Car c'est la guerre, et dans la bataille de "Charlie Hebdo" 3 islamistes ont abattu 17 victimes, et n'ont été empêchés de continuer à tuer que par l'intervention de milliers de policiers. Quel sera le bilan des prochaines batailles, quand 6, ou 12, ou 24 islamistes coordonneront leurs opérations ? Combien d'ailleurs étudient actuellement le manuel de leur fusil-mitrailleur, seule lecture qu'ils s'autorisent en dehors de celle du Coran ?

Evidemment, je n'en sais rien. Peut-être que les musulmans de France vont pourchasser les islamistes, vont faire comprendre à leurs jeunes que le rire est le propre de l'homme civilisé, et vont admettre que le Coran est un livre parmi bien d'autres. On se trompe bien souvent dans les analyses prospectives.
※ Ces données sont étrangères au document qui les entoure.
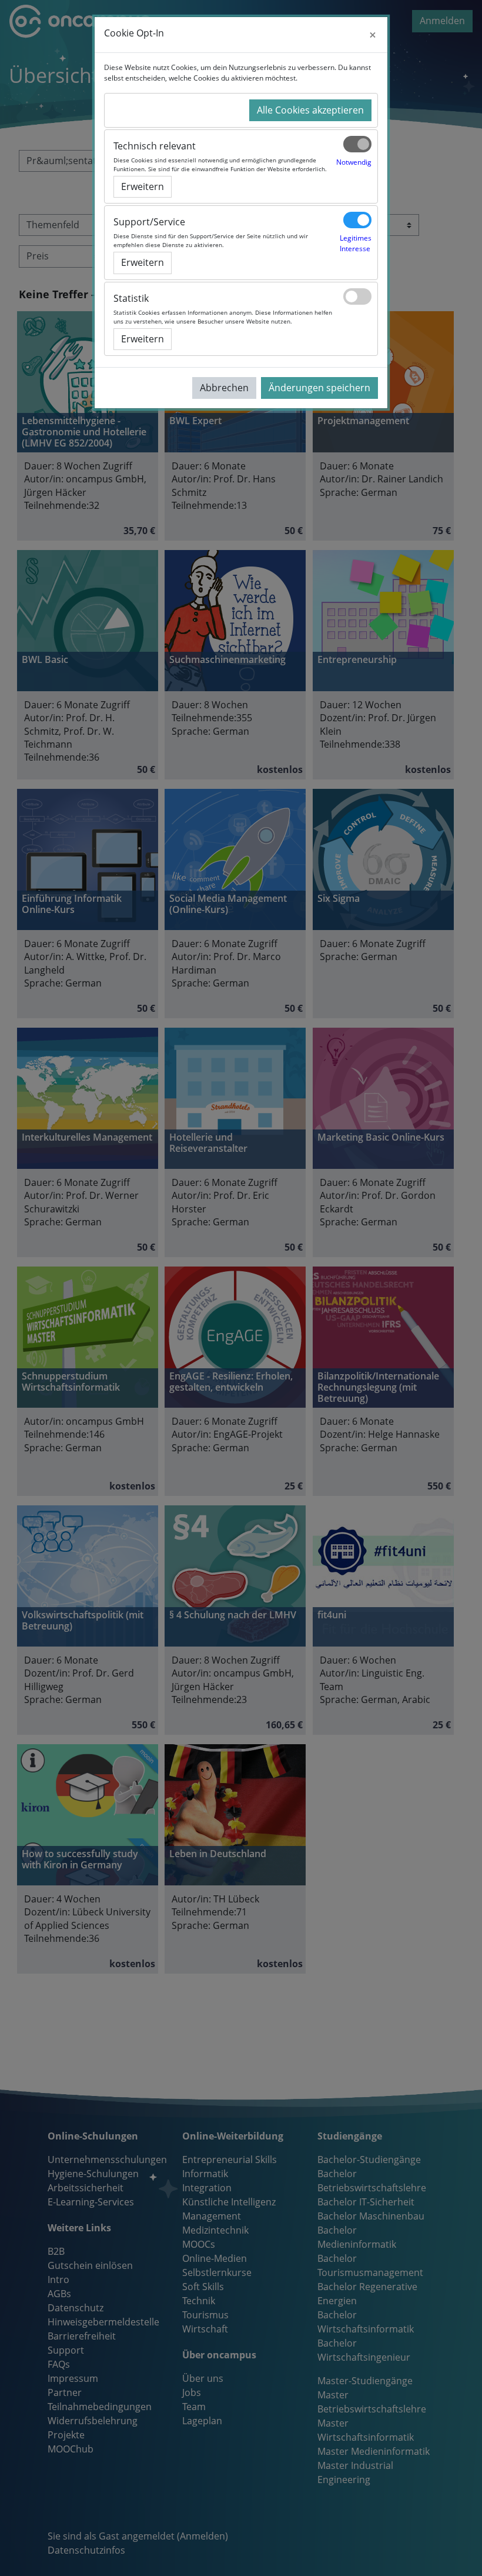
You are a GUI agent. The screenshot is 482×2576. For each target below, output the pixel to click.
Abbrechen (224, 387)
Mais la démographie est là, avec des populations musulmanes jeunes et à natalité forte, avec une population française vieillissante, avec un Etat français endetté (que coûte pour les finances publiques la lutte contre le terrorisme ?), et avec des Etats-Unis endettés, à la population obèse, et menacés (comme la France) par des catastrophes naturelles de plus en plus violentes ?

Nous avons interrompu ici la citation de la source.